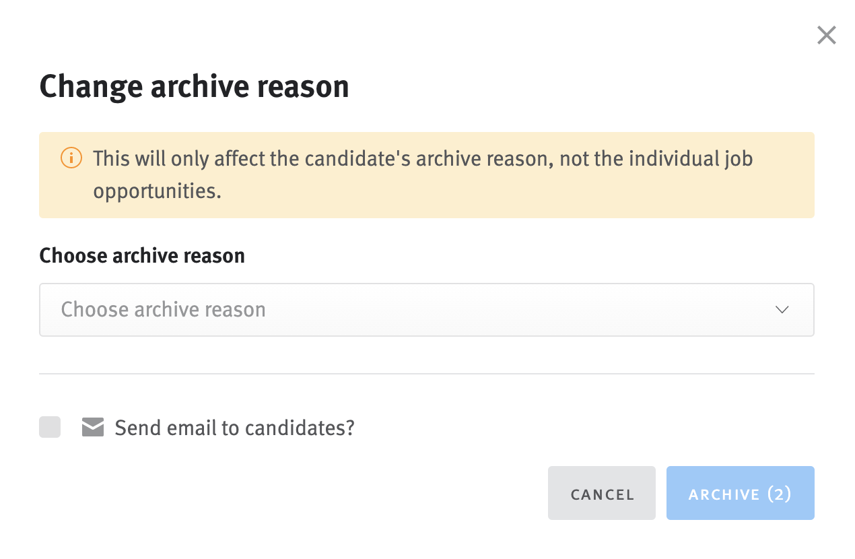Click the chevron on the archive reason selector
Screen dimensions: 855x559
[781, 310]
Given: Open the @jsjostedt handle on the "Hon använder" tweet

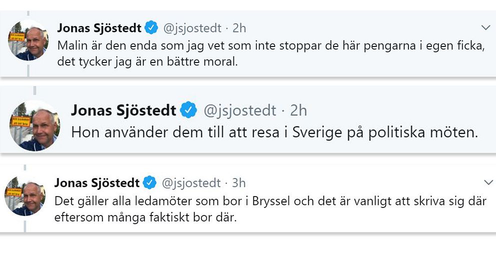Looking at the screenshot, I should (240, 110).
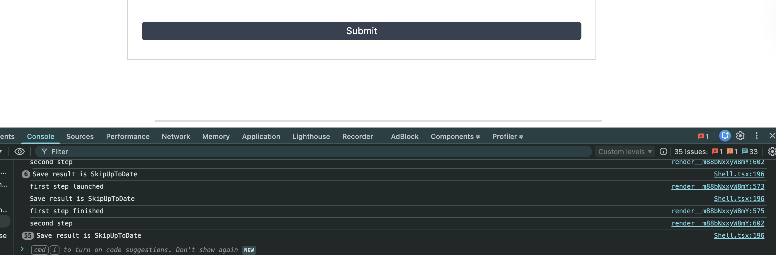
Task: Open the Custom levels dropdown
Action: [625, 152]
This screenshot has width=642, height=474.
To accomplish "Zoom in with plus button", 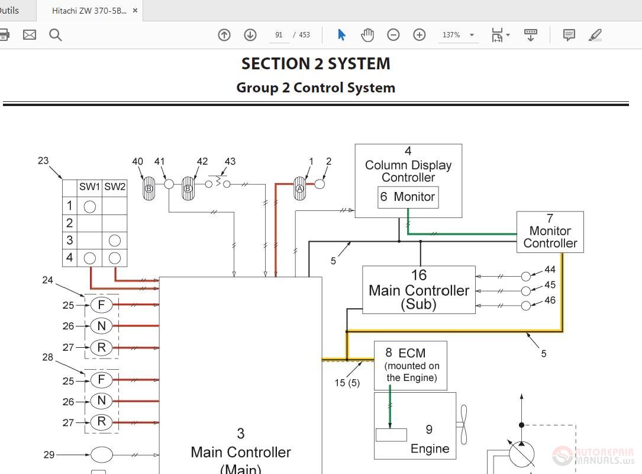I will (x=420, y=35).
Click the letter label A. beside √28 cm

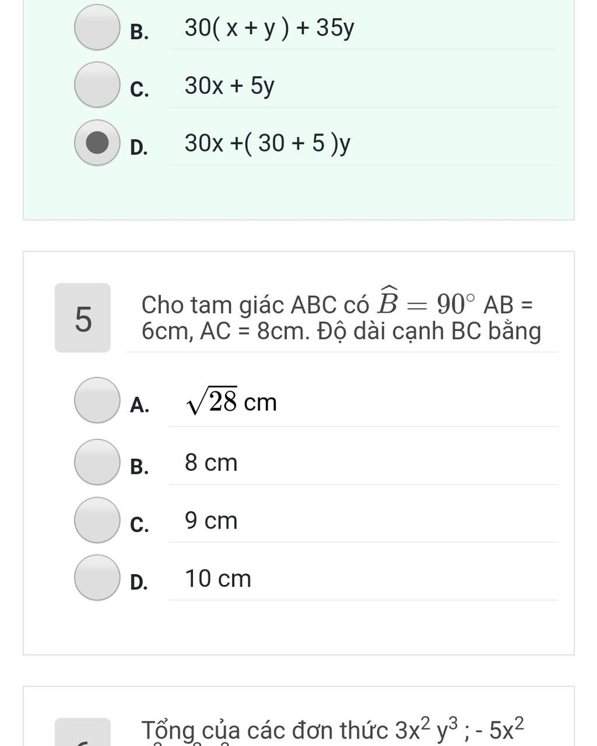pos(139,404)
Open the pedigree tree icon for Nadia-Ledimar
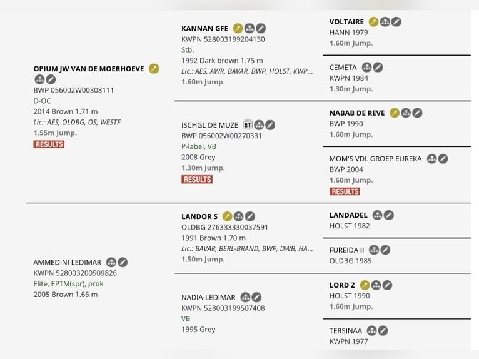The width and height of the screenshot is (479, 359). tap(245, 297)
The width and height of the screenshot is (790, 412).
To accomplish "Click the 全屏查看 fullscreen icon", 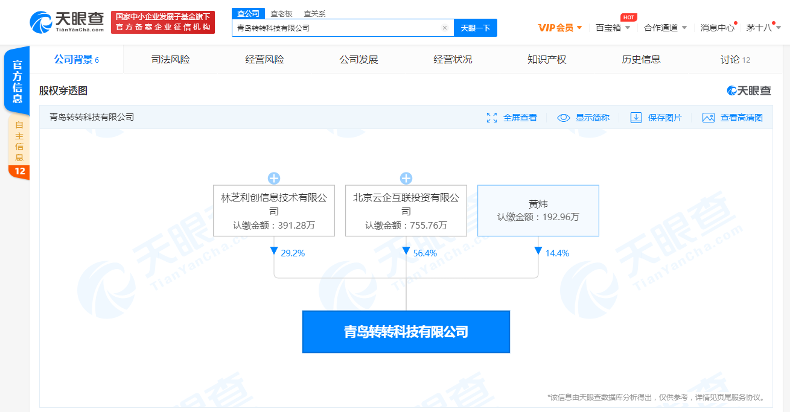I will [492, 118].
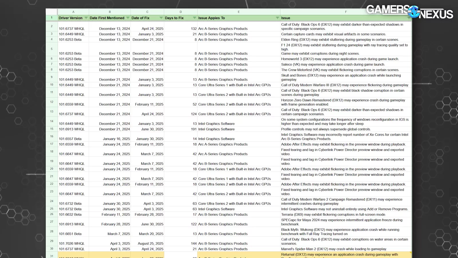Click the select-all corner box of the sheet

(52, 12)
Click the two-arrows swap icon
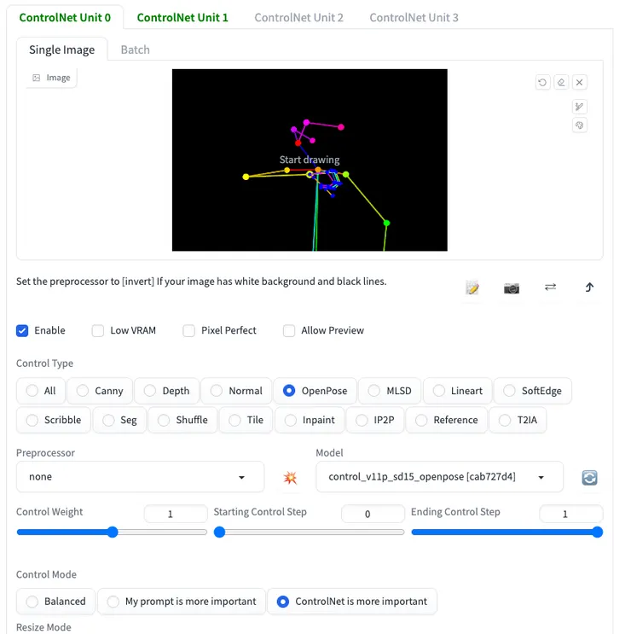Screen dimensions: 631x634 coord(550,288)
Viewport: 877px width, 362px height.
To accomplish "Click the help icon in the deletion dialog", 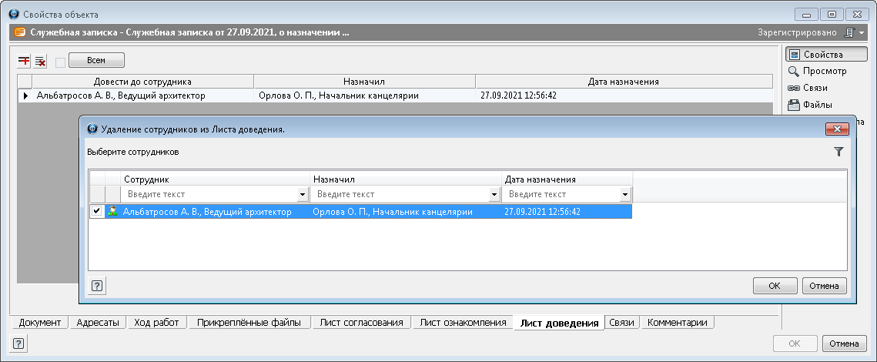I will (97, 286).
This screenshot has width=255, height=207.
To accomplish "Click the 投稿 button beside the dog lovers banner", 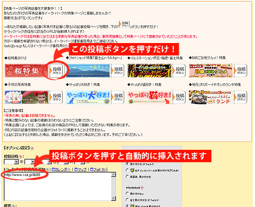I will tap(118, 98).
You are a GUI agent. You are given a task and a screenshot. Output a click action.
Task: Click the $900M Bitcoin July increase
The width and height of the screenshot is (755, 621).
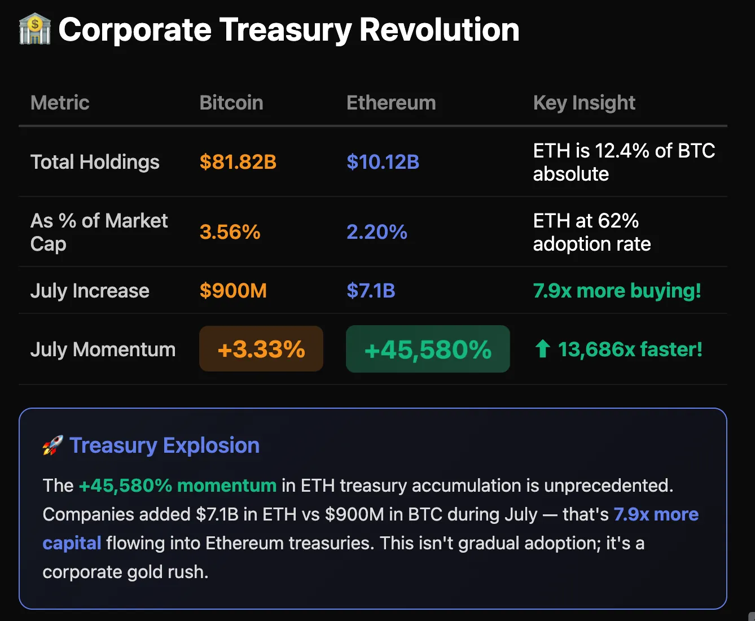[x=233, y=291]
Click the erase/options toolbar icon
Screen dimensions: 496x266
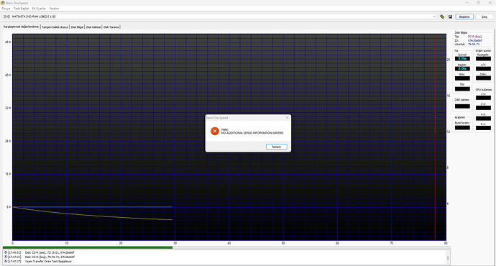click(442, 17)
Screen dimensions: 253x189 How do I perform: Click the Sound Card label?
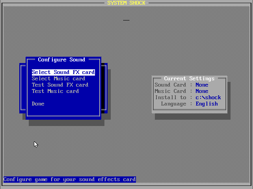tap(170, 85)
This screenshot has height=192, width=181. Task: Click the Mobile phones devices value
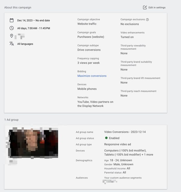(87, 89)
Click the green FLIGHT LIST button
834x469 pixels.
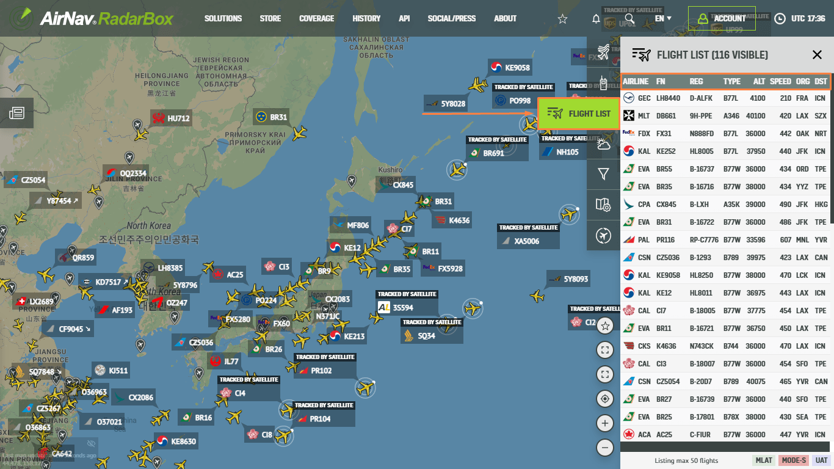579,114
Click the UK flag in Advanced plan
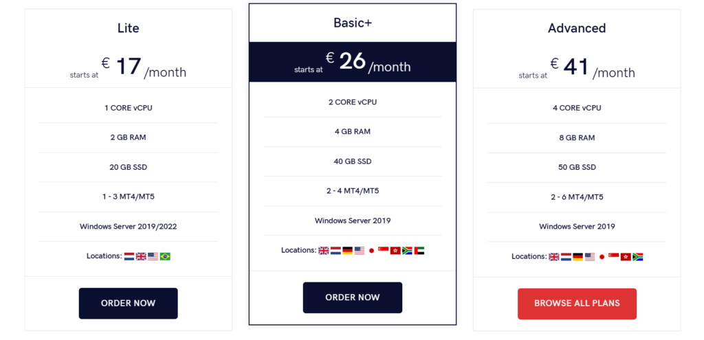Image resolution: width=704 pixels, height=340 pixels. (x=554, y=257)
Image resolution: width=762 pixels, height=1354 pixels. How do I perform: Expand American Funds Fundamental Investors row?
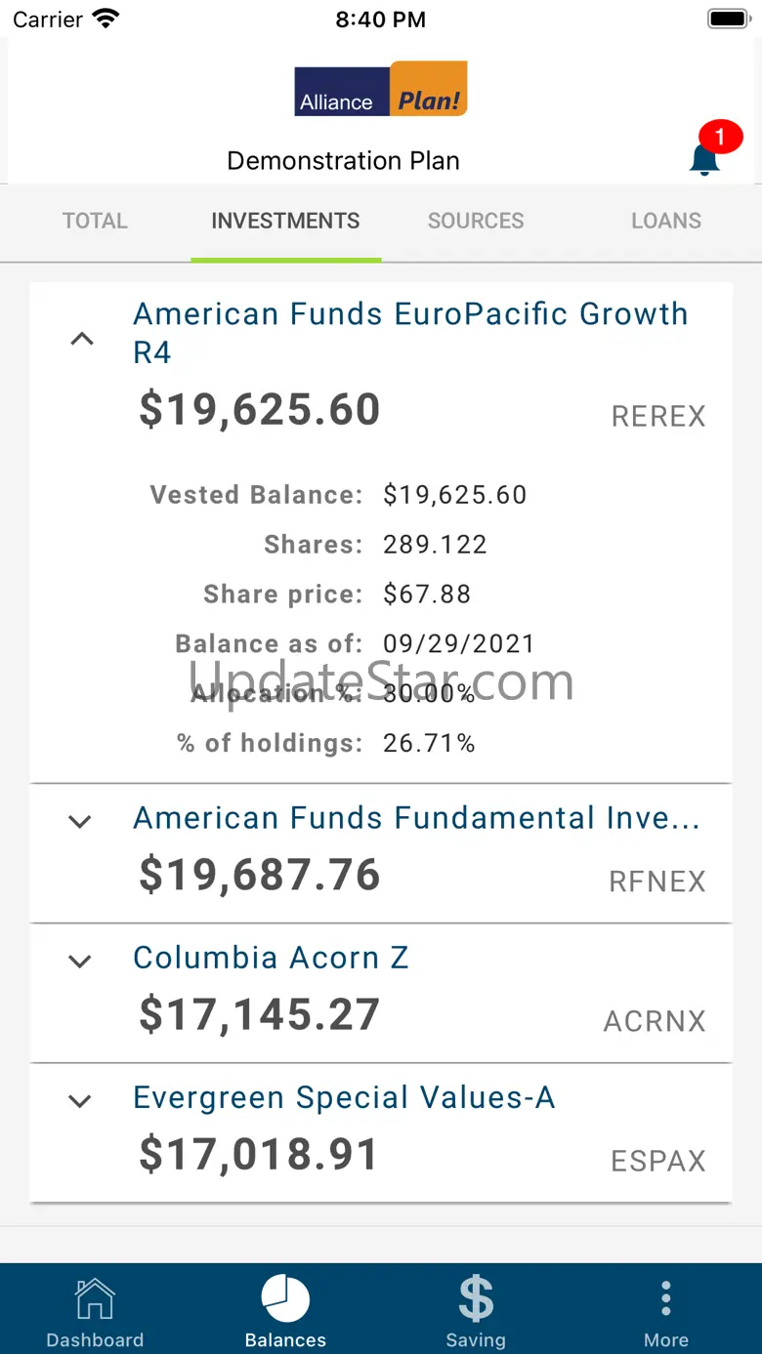click(80, 822)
━━━━━━━━━━━━━━━━
PROBLEM TO WORK ON:
From the line with "834x469 pixels." to the last line above, restate each line word for word, but skip the pictures.

ANSWER BOX:
834x469 pixels.
579,114
Click the UK flag in Advanced plan
Image resolution: width=704 pixels, height=340 pixels. (x=554, y=257)
Image resolution: width=762 pixels, height=1354 pixels. How do I perform: Expand American Funds Fundamental Investors row?
click(80, 822)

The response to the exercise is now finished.